The call of page_cache_get_speculative() looks also broken in this scenario
on debug builds because of VM_BUG_ON_PAGE(PageTail(page), page). With
CONFIG_TINY_RCU enabled, there's plain atomic_inc(&page->_count) which also
probably shouldn't happen for a tail page...
It boils down to __get_user_pages_fast being broken for emulated large pages,
doesn't it?
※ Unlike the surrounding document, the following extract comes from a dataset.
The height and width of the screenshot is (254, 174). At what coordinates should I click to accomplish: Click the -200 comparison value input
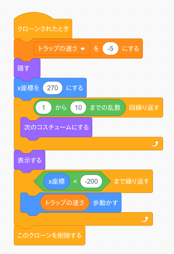coord(91,181)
My preferred fix would be to get __get_user_page_fast to work
in this case.
I agree, but didn't know enough of the architecture to attempt such fix
:) Thanks!
For 3.12 a patch would look like this (needs more testing
though):
FWIW it works for me in the particular LTP test, but as you said, it
needs more testing and breaking stable would suck.
@@ -103,7 +104,7 @@ static inline int gup_pmd_range(pud_t *pudp, pud_t pud, unsigned long addr,
unsigned long end, int write, struct page **pages, int *nr)
{
unsigned long next;
- pmd_t *pmdp, pmd;
+ pmd_t *pmdp, pmd, pmd_orig;
pmdp = (pmd_t *) pudp;
#ifdef CONFIG_64BIT
@@ -112,7 +113,7 @@ static inline int gup_pmd_range(pud_t *pudp, pud_t pud, unsigned long addr,
pmdp += pmd_index(addr);
#endif
do {
- pmd = *pmdp;
+ pmd = pmd_orig = *pmdp;
barrier();
next = pmd_addr_end(addr, end);
/*
@@ -127,8 +128,9 @@ static inline int gup_pmd_range(pud_t *pudp, pud_t pud, unsigned long addr,
if (pmd_none(pmd) || pmd_trans_splitting(pmd))
return 0;
if (unlikely(pmd_large(pmd))) {
- if (!gup_huge_pmd(pmdp, pmd, addr, next,
- write, pages, nr))
+ if (!gup_huge_pmd(pmdp, pmd_orig,
+ pmd_swlarge_deref(pmd),
+ addr, next, write, pages, nr))
return 0;
} else if (!gup_pte_range(pmdp, pmd, addr, next,
write, pages, nr))